A report by Paragon Health Institute
- Through Medicaid’s disproportionate share hospital (DSH) program, states are supposed to use federal funds to make payments to hospitals that provide uncompensated care to a high percentage of uninsured and low-income patients.
- The DSH program fails to equitably target public resources to safety net hospitals, ultimately failing low-income individuals and the uninsured.
- In 1992, Congress locked in a formula for calculating DSH funding to states which has—for three decades—rewarded states that had used gimmicky financing schemes to maximize DSH payments, thereby disadvantaging states that had not employed such schemes.
- States that expanded Medicaid under the Affordable Care Act have been much more likely to benefit from DSH’s perverse funding structure. In 2021, Medicaid expansion states received 171 percent more federal DSH funding per uninsured person and 66 percent more federal DSH funding per low-income individual. Federal DSH funds cover 48 percent of the uncompensated care provided by hospitals in Medicaid expansion states compared to just 17 percent in non-expansion states.

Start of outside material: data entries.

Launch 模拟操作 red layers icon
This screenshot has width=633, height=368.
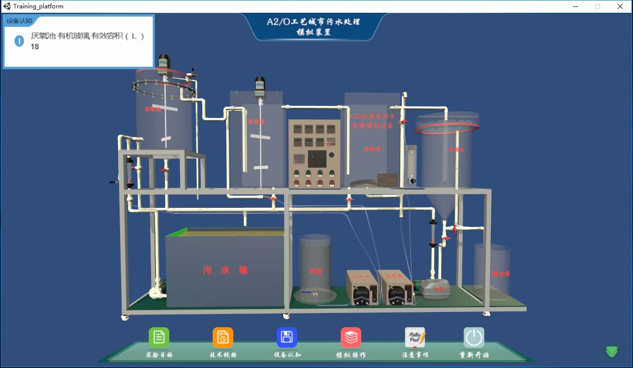click(x=351, y=338)
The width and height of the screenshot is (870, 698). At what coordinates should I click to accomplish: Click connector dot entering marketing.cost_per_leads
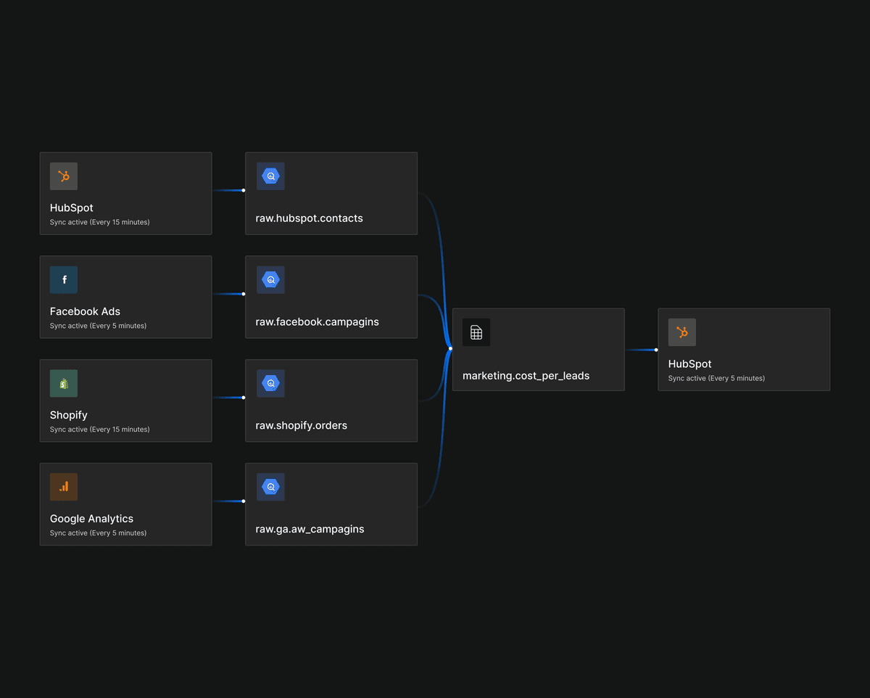tap(450, 348)
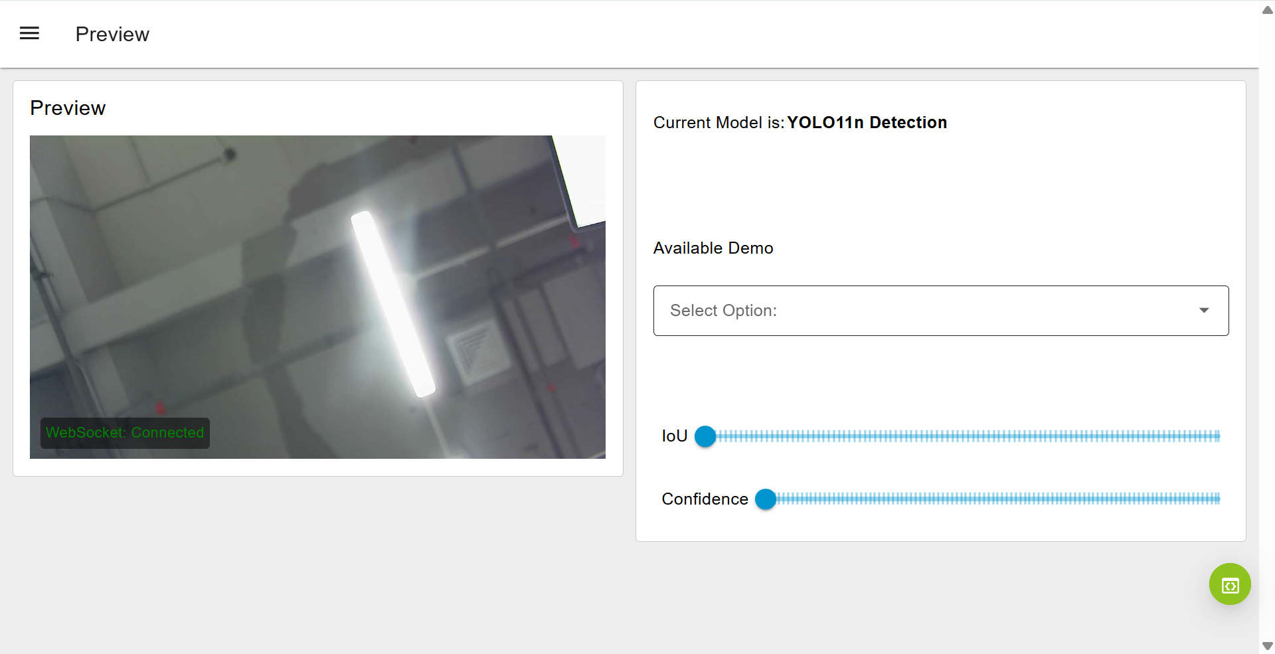Click the Preview heading above video

(x=68, y=108)
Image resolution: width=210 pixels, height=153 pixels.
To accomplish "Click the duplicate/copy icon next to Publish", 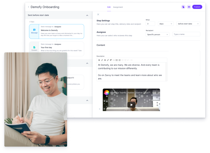I will 183,7.
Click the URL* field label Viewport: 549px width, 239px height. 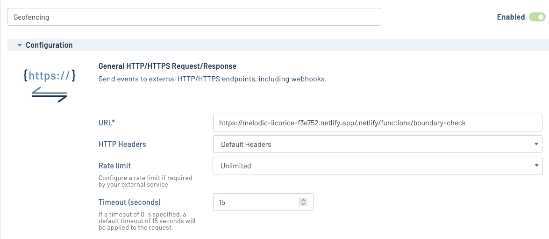tap(107, 123)
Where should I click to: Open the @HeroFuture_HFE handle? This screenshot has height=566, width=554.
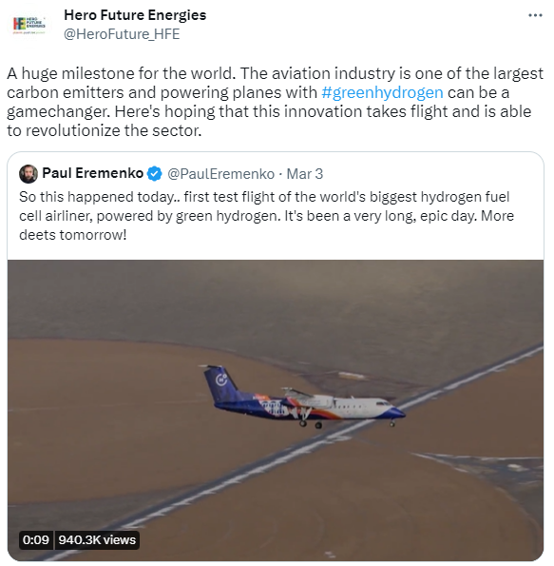[x=122, y=34]
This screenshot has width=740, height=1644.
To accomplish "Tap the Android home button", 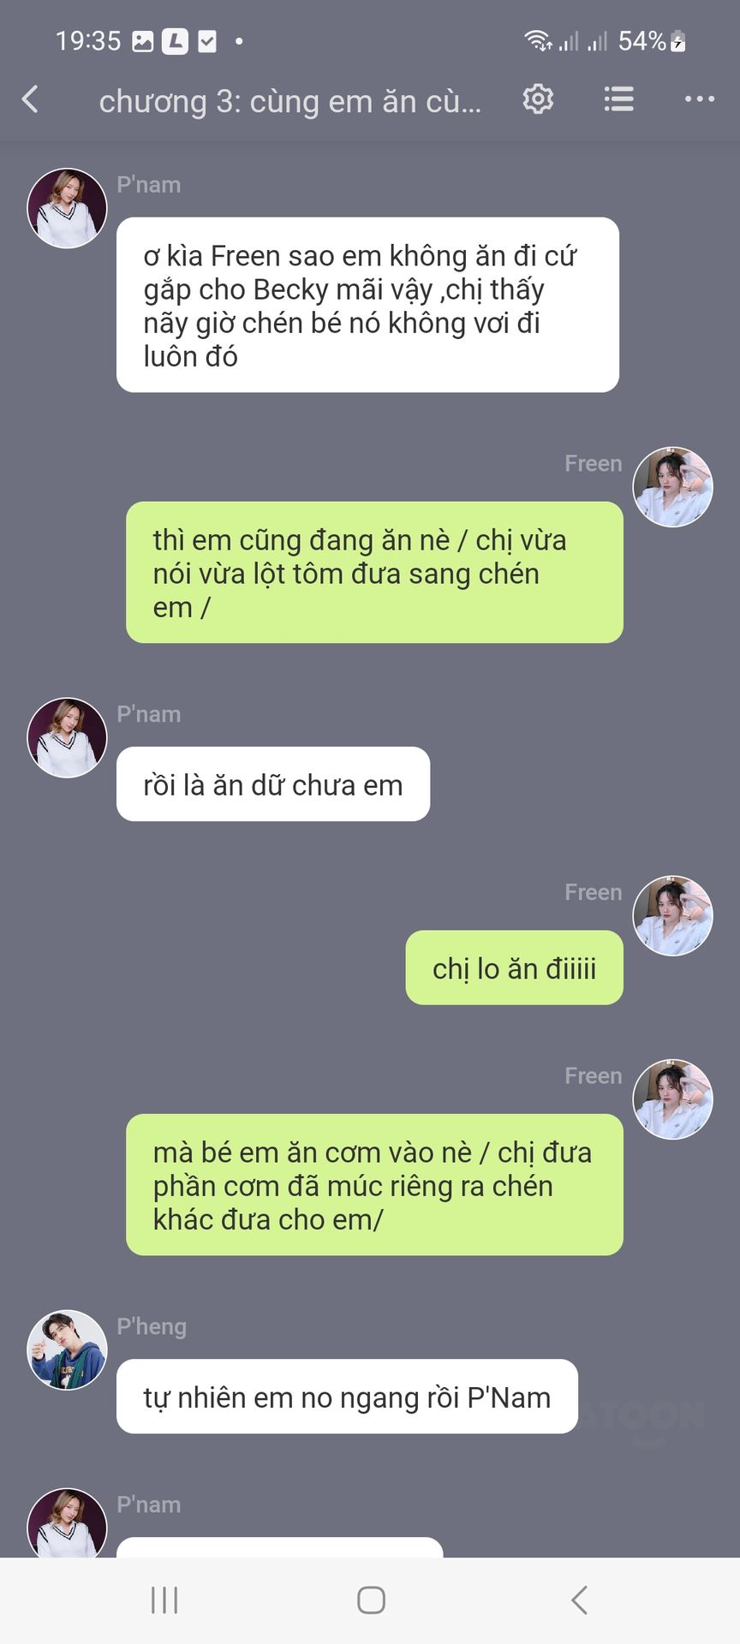I will (371, 1599).

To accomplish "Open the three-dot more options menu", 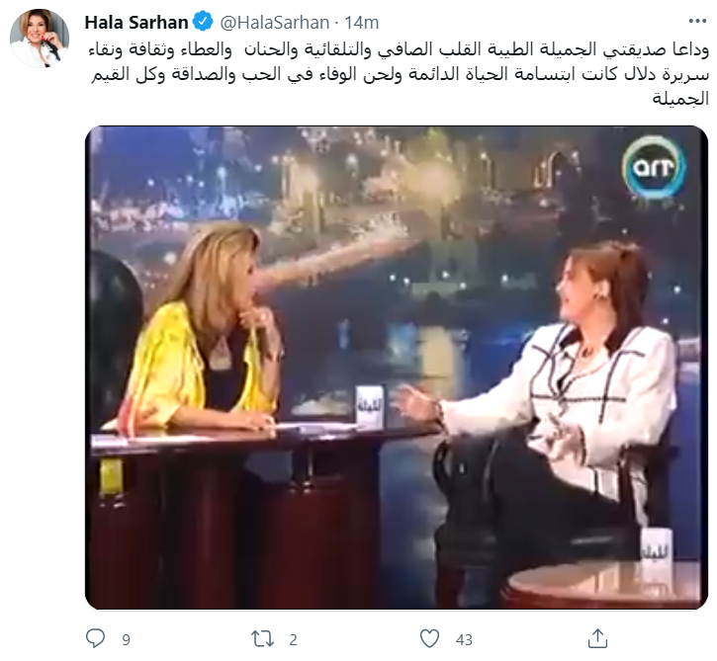I will pos(697,21).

- Irrationally, the Build Back Better Act would cut federal DSH funds only to non-Medicaid expansion states. These are typically states with already low DSH payments that also collectively saved the federal government hundreds of billions of dollars from 2014 to 2021 by not expanding Medicaid.
- Medicaid financing reform is necessary to equitably distribute federal aid to where it is most needed and to incentivize states to focus on providing value instead of maximizing the federal funds they can receive. Reforming DSH, as well as other Medicaid supplemental payment programs, to better target federal funds to safety net hospitals would be a good place to begin.